_Excerpted text_:
Discussion in 'Miscellaneous [DB]' started by Alexandre, Feb 23, 2001.

  1. Alexandre


    Apr 14, 2000
    Hi Fellow bassists from USA, I am talking from Rio in the extreme border of Carnival!I want to
    spend my vacation studing for an audition but dont know what will happen to the city tomorrow!
    By the way,I have a little problem that I would like to bring to you in the hope that you can help me to solve.
    The problem is that I have prepared a list of pieces( that I already give to de examination crew)
    and it includes the Dittersdorf concerto- which part I have only in solo tuning- and other pieces that I have in concerto tuning or unnacompained , so I can play normal pitched even if the piece was wrote for solo tuning,
    I just have to tell the judges.I just have concerto tuning strings and do not want to change them.
    So, how can I get the piano score in concert tuning of the Dittersdorf concerto??!!
    Anybody can help me?!

    Thank You in advance.

    Alexandre Brasil ( yes, thats my last name!)

    PS: pardon my English. my spell checker is knocked out
  2. Lemur Music has the Schott Edition of the Dittersdorf with piano accompaniment. Check 'em out.www.lemurmusic.com
  3. Perhaps you don't quite understand the concept, Ed. :)

    With solo tuning, sure the bass is tuned a tone higher, but the player plays the piece just the way he/she would normally, only it winds up sounding higher. You still read off the same solo part and do all your fingerings as normal. Of course what you play as an A actually comes out sounding as a B.

    Consequently, many solo pieces conceived for solo tuning have the bass in, say D major, while the accompaniment is written in E major. The bass winds up sounding as if it is in E but the player is playing as though he/she is in D (only the bass is tuned higher).

    In effect, the bass has become a transposing instrument like a trumpet or a clarinet. For a B flat clarinet, when they play a C it actually sounds as a B flat in concert pitch.

    A bass in solo tuning is effectively a bass in D. When one plays a C in solo tuning, it sounds like a D.

    It is a huge pain since we need to change our strings to special solo strings that are designed for the higher pitch. Lots of people are starting to transpose the piano/orchestra parts instead so they can play in standard concert tuning.
  4. Alexandre


    Apr 14, 2000
    Thank you mr. Reedo. I will check it out!
    But do you know anyway I can get the score in the internet?

_Extracted material_:

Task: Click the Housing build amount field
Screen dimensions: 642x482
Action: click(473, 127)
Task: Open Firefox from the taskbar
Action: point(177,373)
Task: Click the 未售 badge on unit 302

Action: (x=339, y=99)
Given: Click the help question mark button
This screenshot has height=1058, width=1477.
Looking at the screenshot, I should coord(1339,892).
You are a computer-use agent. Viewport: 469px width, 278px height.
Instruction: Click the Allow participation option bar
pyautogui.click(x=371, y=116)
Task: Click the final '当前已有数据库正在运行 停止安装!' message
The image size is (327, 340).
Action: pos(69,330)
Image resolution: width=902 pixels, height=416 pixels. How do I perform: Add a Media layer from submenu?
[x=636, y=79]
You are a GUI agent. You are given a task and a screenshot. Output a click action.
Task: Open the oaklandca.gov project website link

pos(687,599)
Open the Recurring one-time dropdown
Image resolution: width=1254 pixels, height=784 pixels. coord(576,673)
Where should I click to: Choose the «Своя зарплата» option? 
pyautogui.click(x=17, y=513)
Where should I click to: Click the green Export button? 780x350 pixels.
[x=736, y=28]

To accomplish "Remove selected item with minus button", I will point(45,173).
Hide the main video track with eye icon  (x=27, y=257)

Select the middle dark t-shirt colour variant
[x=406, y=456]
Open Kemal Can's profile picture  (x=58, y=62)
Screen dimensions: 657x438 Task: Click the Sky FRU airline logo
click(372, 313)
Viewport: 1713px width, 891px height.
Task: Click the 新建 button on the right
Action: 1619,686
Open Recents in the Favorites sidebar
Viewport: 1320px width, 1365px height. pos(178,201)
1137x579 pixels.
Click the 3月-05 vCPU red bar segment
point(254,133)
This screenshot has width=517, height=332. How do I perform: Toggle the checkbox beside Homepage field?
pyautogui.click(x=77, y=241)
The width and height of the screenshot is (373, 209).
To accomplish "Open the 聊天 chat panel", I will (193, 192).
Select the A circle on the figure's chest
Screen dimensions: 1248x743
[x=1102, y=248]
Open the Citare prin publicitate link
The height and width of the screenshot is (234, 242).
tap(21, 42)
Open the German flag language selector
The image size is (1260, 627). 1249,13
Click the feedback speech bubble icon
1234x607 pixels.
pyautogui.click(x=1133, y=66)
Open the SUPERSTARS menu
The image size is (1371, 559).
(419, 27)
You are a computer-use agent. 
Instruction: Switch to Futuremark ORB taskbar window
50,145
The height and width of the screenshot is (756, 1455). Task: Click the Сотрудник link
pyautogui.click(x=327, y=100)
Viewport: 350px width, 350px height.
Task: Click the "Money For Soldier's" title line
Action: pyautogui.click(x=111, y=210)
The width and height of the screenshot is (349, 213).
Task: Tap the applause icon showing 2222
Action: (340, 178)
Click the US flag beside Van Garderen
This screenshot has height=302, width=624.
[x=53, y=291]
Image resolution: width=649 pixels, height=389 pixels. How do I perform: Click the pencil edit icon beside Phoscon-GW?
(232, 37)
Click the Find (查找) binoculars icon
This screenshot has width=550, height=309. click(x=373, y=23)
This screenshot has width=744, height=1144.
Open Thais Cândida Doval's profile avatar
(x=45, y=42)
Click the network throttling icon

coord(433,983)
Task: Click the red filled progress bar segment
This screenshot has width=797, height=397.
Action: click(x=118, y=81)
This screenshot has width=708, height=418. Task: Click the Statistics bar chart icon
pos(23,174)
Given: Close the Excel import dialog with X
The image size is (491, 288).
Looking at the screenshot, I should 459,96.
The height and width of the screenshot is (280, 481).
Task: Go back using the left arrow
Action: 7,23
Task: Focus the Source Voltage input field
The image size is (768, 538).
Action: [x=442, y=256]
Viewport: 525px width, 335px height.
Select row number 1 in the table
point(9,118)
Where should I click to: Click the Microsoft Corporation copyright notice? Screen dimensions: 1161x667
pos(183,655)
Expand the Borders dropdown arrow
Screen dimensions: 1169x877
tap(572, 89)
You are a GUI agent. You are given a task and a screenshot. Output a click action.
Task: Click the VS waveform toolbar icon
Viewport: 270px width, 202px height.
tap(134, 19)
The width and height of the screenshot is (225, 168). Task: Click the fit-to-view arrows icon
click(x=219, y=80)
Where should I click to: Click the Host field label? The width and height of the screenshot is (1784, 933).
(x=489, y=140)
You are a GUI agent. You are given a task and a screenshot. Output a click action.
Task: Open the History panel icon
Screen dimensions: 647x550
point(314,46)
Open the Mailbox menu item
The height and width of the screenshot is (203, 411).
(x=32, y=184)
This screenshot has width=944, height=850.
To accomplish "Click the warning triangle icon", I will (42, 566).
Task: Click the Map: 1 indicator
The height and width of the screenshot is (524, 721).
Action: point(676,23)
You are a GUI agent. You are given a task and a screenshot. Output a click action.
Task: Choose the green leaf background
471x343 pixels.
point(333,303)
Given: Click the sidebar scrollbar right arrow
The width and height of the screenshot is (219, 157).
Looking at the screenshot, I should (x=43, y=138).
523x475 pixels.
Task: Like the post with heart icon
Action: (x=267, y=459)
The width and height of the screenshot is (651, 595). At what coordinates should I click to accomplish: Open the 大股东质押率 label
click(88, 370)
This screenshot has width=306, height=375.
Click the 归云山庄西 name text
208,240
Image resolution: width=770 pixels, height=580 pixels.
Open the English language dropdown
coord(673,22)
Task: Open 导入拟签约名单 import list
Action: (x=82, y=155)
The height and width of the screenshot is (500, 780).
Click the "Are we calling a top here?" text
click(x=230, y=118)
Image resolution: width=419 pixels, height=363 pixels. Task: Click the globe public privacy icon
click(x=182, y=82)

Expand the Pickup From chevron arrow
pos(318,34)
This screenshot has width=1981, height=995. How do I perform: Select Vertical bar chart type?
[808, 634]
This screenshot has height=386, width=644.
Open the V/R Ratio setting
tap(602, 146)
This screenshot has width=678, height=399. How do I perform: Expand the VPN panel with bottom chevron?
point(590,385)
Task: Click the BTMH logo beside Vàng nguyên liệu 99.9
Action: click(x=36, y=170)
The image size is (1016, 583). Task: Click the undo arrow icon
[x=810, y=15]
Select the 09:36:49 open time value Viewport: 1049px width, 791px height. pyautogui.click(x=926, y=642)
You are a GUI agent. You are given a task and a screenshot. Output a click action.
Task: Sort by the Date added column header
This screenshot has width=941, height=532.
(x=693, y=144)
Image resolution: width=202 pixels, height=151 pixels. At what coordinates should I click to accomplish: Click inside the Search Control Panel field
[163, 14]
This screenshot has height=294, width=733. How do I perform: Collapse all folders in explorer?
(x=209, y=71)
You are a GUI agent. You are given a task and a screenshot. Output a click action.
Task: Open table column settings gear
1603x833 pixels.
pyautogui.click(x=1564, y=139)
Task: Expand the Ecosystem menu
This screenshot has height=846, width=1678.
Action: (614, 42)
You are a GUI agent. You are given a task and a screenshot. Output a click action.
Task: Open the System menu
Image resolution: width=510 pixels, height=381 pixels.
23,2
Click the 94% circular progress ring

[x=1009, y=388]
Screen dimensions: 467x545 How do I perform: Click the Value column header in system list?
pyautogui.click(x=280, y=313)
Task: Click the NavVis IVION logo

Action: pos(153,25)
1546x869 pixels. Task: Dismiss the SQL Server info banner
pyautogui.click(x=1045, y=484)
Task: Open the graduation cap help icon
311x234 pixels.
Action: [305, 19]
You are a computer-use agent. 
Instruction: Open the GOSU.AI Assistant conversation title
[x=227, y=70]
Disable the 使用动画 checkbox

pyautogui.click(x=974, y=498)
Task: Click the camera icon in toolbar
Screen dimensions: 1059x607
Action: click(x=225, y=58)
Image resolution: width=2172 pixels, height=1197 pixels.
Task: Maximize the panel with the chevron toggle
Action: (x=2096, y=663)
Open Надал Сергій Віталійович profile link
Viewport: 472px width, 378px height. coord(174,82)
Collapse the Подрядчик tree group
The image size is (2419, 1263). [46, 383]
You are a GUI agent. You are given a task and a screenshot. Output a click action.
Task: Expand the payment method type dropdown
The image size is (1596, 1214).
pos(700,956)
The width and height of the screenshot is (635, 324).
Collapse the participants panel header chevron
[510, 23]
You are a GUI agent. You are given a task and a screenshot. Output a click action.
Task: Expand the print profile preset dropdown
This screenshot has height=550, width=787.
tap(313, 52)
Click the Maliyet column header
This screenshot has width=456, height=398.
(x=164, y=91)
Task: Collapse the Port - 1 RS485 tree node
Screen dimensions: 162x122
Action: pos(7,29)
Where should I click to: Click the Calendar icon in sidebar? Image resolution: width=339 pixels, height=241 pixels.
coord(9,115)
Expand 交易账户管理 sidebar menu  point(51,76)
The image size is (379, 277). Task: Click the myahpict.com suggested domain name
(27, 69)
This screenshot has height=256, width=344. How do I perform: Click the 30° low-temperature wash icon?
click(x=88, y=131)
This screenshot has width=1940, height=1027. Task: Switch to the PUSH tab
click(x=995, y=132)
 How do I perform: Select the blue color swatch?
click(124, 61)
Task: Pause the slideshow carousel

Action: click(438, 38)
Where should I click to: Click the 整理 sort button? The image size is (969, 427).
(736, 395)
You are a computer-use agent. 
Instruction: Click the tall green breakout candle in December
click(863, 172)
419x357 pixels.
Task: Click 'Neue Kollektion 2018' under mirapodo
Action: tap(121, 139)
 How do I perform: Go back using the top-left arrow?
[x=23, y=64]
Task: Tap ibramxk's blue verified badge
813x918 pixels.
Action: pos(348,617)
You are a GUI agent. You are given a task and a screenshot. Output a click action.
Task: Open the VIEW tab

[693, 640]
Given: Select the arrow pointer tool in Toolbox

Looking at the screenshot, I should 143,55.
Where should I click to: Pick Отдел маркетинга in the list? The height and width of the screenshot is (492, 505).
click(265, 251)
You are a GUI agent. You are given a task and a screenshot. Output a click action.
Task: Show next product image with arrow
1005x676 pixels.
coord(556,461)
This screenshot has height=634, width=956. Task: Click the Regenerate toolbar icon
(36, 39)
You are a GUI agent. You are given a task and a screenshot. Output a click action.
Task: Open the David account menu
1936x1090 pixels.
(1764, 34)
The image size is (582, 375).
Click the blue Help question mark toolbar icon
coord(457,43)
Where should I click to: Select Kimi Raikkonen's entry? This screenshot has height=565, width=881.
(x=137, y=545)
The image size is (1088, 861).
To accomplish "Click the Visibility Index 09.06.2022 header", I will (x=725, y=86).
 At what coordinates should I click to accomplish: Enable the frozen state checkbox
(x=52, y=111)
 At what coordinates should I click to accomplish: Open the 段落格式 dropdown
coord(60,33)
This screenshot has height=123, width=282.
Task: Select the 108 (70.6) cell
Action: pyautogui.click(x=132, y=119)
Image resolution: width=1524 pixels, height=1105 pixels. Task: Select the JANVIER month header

_Written problem A_:
Answer these questions using the forum thread about solo tuning:
(i) For which concerto does Alexandre have the part only in solo tuning?
(ii) Which seller, according to one reply, offers the Schott Edition of that concerto with piano accompaniment?
(iii) In solo tuning, what does a played C sound like?
_Written problem B_: Extend the forum thread about solo tuning, picking up right after its final sentence.
The records were taken from a separate source.

_Written response A_:
(i) The Dittersdorf concerto.
(ii) Lemur Music.
(iii) A D.

_Written response B_:
    Let me explain. When I realize that I have a problem, my first impulse was transcribe the solo score into the computer whit my finale program, so I will have the concert or solo tuning and could even play with it!
    But this task prove to be to fatiguating, and as I have not the time needed, I turned it out.
    Now I wonder if, in the internet, there is no site were the midi scores of the bass pieces are lying down the moon just waiting us to keep them and take them to the warm shelter of ours CPU's.That is it.
    Anyway I will contact Lemur, see how fast thay can send a chart and the import taxes of my country, which sometimes gets 50% the price of the product- sometime ago books are free of charge, but by now I am not so shure.
    Thank you again,

    Alexandre Brasil

    PS:Mr. fukua, bassists are people. All rigth! I just don't get the blue-grass thing. what is it?
    A vegetable? A musical stile like samba? Isn't it some kind of drug, is it?
  5. Somebody else posted a link to this site earlier:


    It does have MIDI's of the Dittersdorf in D. I haven't tried to see if they will print up in score format very well or not since I actually already have the orchestral tuning piano parts so I don't need to print a copy. I suspect since these were conceived as MIDI files, they might need an awful lot of cleanup to make a readable score. But hopefully I'm wrong. :)

    You'll also find MIDI files for many other major solo works at this site.
  6. Alexandre


    Apr 14, 2000
    Thanks a lot, mr. Rob! i am so happy!Well, the site you recomend has a lot of stuff and I opened the Dittersdorf. The cake walk file sounds perfect, but in staff view the notes are like drum score!! I will try to open the file in finale ( there must be a way) since the file was made whit this program. Anyway, the site have a lot of links and I think is a very good starting point.
    Thank you again and, if any time you come to Rio and want to meet the wild third world's bass life9 not only the carnival bass drum that is starting to hit my head!), get in contact!
    Alexandre Brasil.
  7. rablack


    Mar 9, 2000
    Houston, Texas
    Bluegrass - A musical style which arose in the the US in the 40's and 50's, started primarily by a man named Bill Monroe. An outgrowth of american "country music". Typically played by guitar, banjo, mandolin, fiddle, bass and sometimes dobro. Fast tempos, lots of showy soloing, usually horrible nasal harmony singing.

    Hope you survive Carnival.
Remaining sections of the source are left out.